In deciding whether to condemn the defendant for his failure to perceive the risk that he would cause the death of another person if he drove in an intoxicated condition, the jury should have been permitted to consider the defendant’s knowledge of how the consumption of alcohol might affect his perceptions thereby causing him to not perceive the risk. The three drinking slogans are probative of defendant’s knowledge. With evidence before it of the defendant’s knowledge of how the consumption of alcohol would affect his ability to perceive the risk he undertook when he drove while intoxicated, the jury could have concluded his failure of perception constituted a gross deviation from the reasonable person standard of care.
Before evidence can be excluded on the ground it is irrelevant, it is essential that it *74appears so beyond doubt. State v. O’Neal, 718 S.W,2d 498, 503 (Mo. banc 1986), cert, denied 480 U.S. 926, 107 S.Ct. 1388, 94 L.Ed.2d 702 (1987); State v. Girardier, 801 S.W.2d 793, 796 (Mo.App.1991). Not only am I not convinced beyond doubt that the three slogans specified were irrelevant, I believe they were relevant.

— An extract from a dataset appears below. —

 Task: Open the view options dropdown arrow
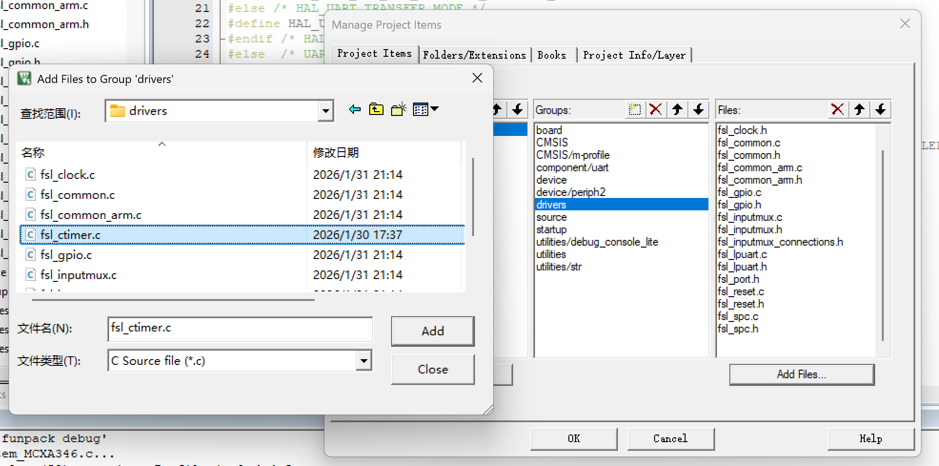(435, 109)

The relevance of the slogans is not the final consideration, however, because relevant evidence should be excluded if its admission would bring into the case matters that would cause prejudice wholly disproportionate to the value and usefulness of the evidence. State v. Pollard, 719 S.W.2d 38, 39 (Mo.App.1986), State v. Diercks, 674 S.W.2d 72, 78-79 (Mo.App.1984). However, the standard of review is clear. Whether such offered evidence is relevant and whether its probative value outweighs its inflammatory and prejudicial danger is for the trial court to decide, and its decision will not be disturbed absent an abuse of its discretion. State v. Ray, 637 S.W.2d 708, 709 (Mo. banc 1982); State v. Gibson, 636 S.W.2d 956, 958 (Mo. banc 1982); State v. Easter, 657 S.W.2d 52, 53 (Mo.App.1983). Moreover, a trial court may consider other evidence of guilt in deciding whether the proffered evidence is so prejudicial to the defendant that it should be excluded. State v. Nolan, 717 S.W.2d 573, 576-77 (Mo.App.1986). Here, the evidence against the defendant, exclusive of the slogans, was strong.

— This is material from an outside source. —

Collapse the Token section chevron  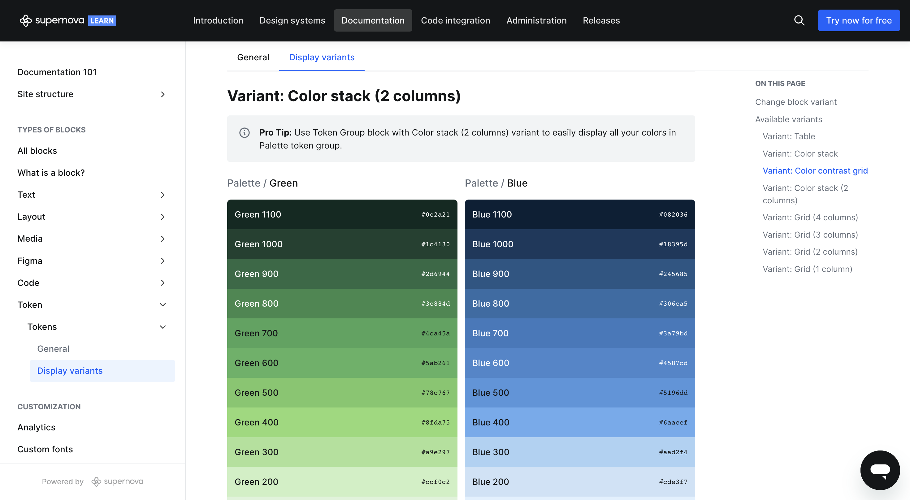click(163, 305)
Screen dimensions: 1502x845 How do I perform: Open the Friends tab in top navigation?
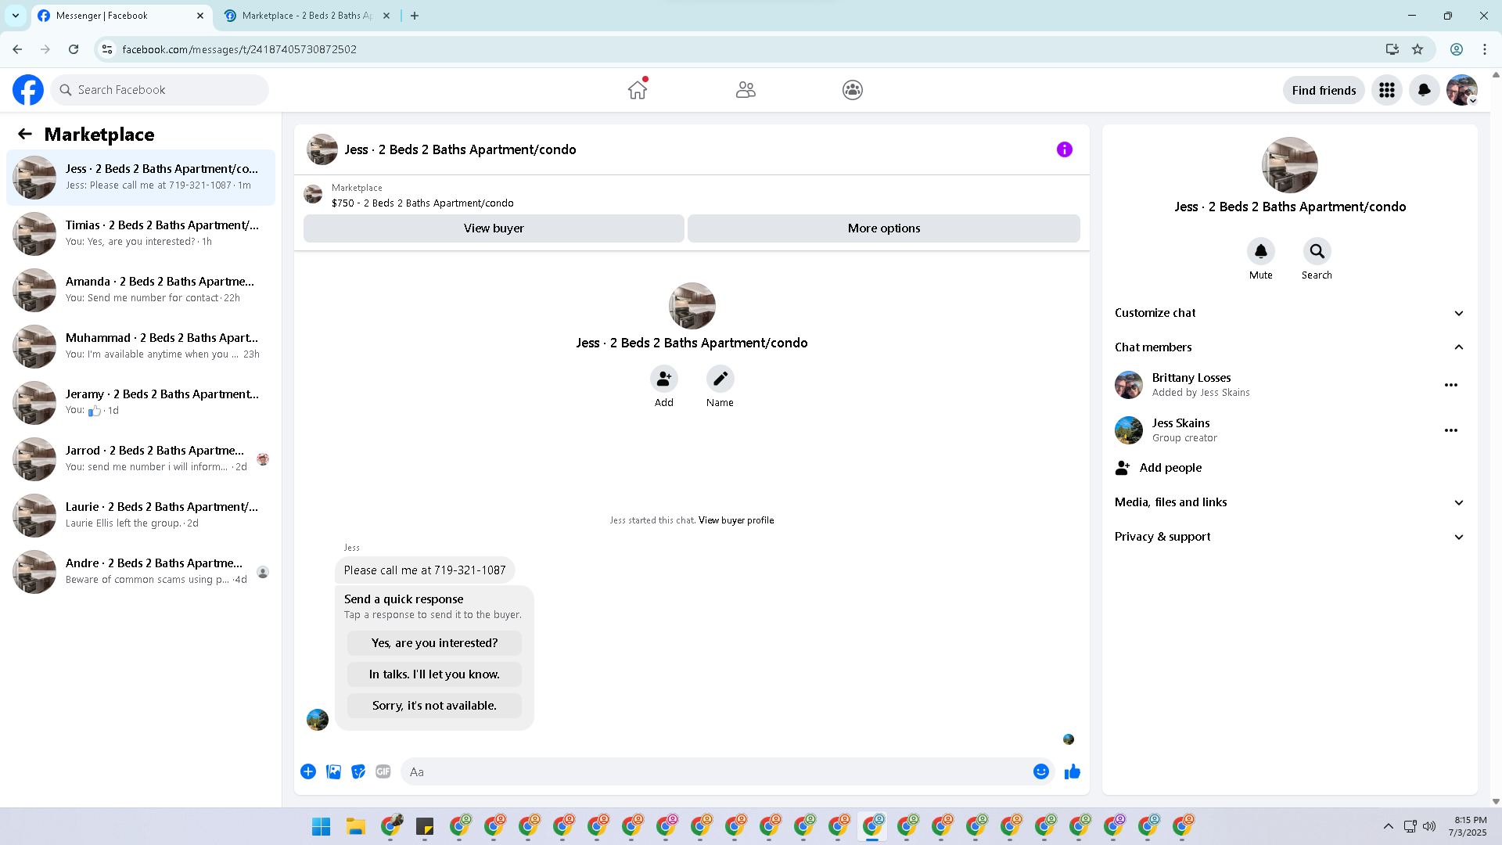click(746, 90)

The remaining drinking slogans were not relevant to the offense and should not have been admitted into evidence. However, I believe no prejudice resulted to the defendant from their admission. In challenging the admissibility of evidence, a defendant must show not only error in the admission but also resulting prejudice. State v. Reyes, 740 S.W.2d 257, 263 (Mo.App.1987). Trial court error that would require reversal in a close case may be disregarded where evidence of guilt is strong. State v. Burns, 795 S.W.2d 527, 531 (Mo.App.1990). In such a case, the error is harmless. Girardier, 801 S.W.2d at 796. I believe that had the irrelevant drinking slogans been excluded, the other evidence submitted against the defendant was strong enough to convince the jury to find him guilty beyond a reasonable doubt of involuntary manslaughter. See Burns, 795 S.W.2d at 531; State v. Rodriguez, 581 S.W.2d 50, 52 (Mo.App.1979).
For these reasons, I would affirm the manslaughter conviction.

. Model Penal Code § 202(2)(d) defines criminal negligence:
A person acts negligently with respect to a material element of an offense when he should be aware of a substantial and unjustifiable risk that the material element exists or will result from his conduct. The risk must be of such a nature and degree that the actor's failure to perceive it, considering the nature and purpose of his conduct and the circumstances known to him, involves a gross deviation from the standard of care that a reasonable person would observe in the actor’s situation.